If pictures appear, leave them out, and return exactly the lines from the one holding "Image resolution: width=1568" through the last line of the listing below.

Start of Block

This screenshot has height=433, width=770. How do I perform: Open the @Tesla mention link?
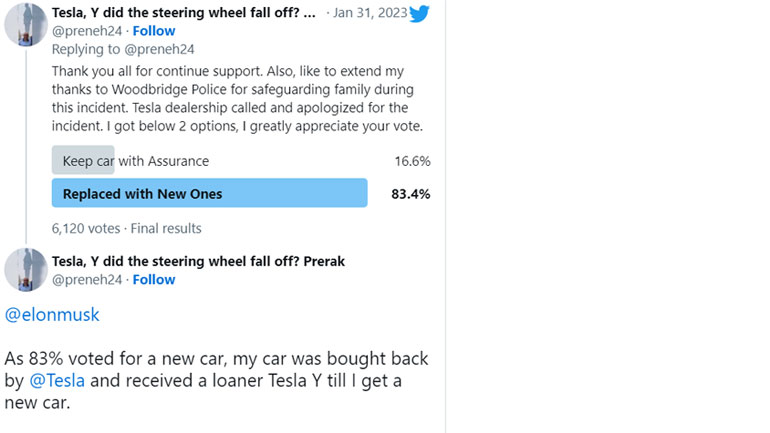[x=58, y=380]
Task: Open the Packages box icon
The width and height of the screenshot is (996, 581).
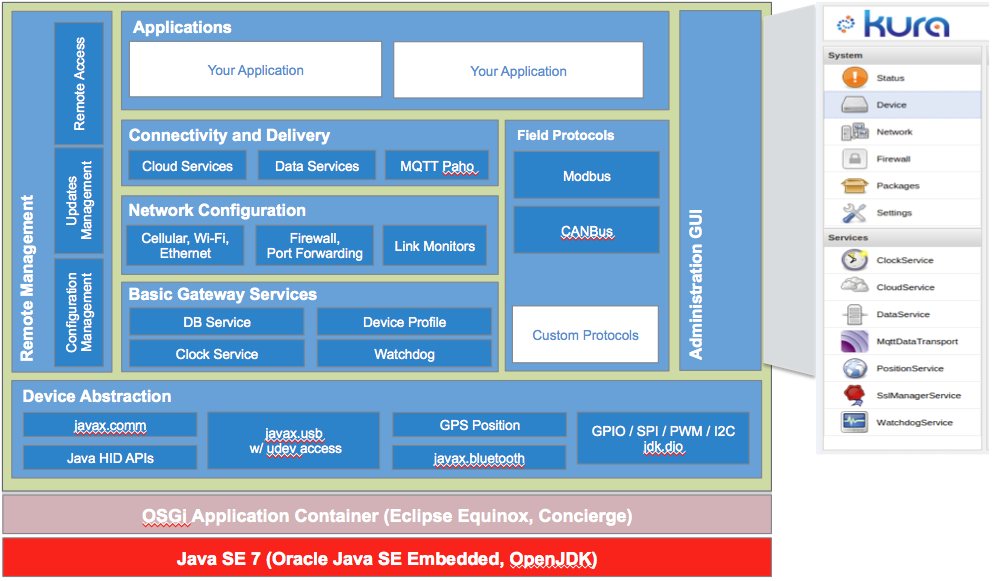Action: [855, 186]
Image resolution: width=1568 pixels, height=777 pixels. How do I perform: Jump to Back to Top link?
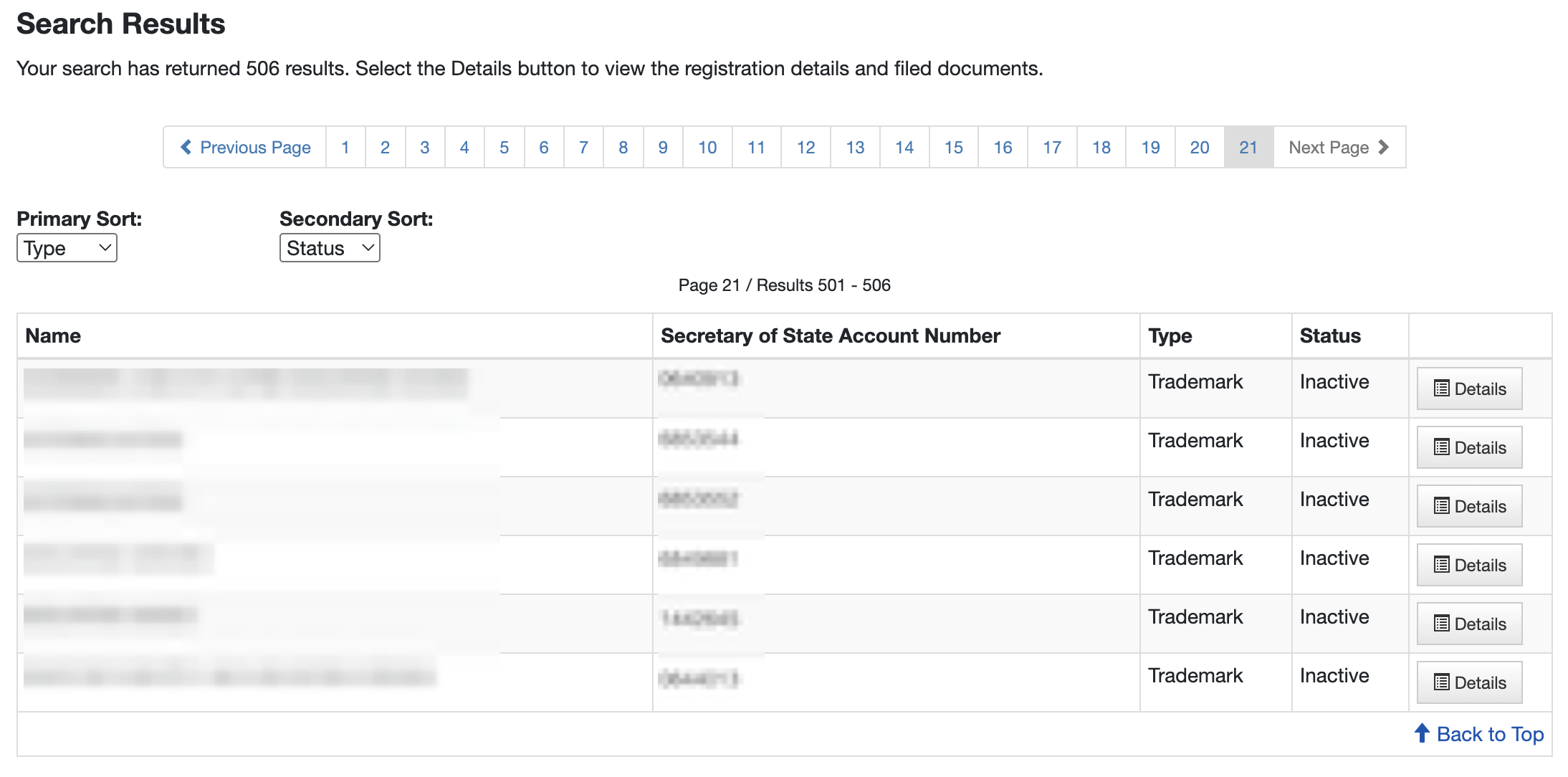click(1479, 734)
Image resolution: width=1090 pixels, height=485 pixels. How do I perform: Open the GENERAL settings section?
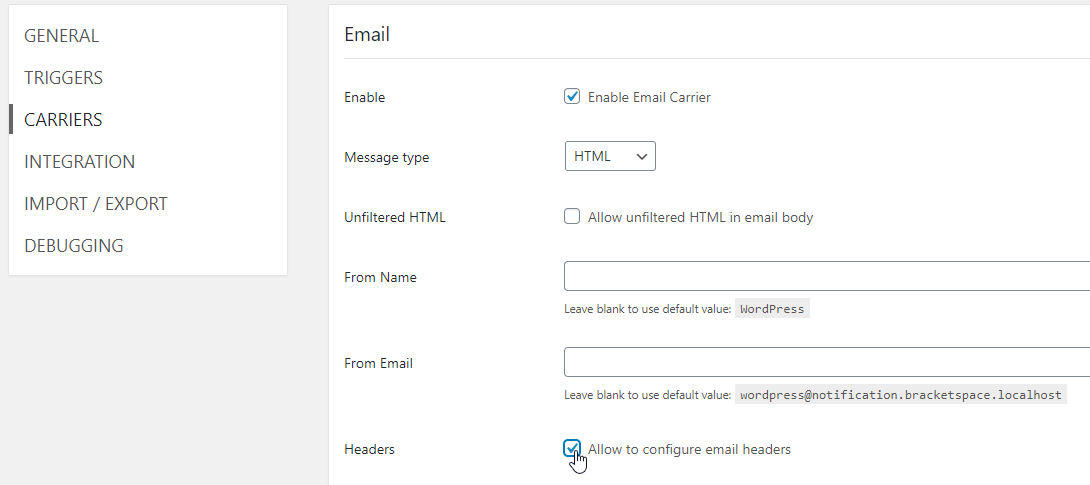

End of Block

## Exercise answer
Image resolution: width=1568 pixels, height=777 pixels. How do I perform: Jump to Back to Top link?
click(1479, 734)
Image resolution: width=1090 pixels, height=485 pixels. How do I perform: Open the GENERAL settings section?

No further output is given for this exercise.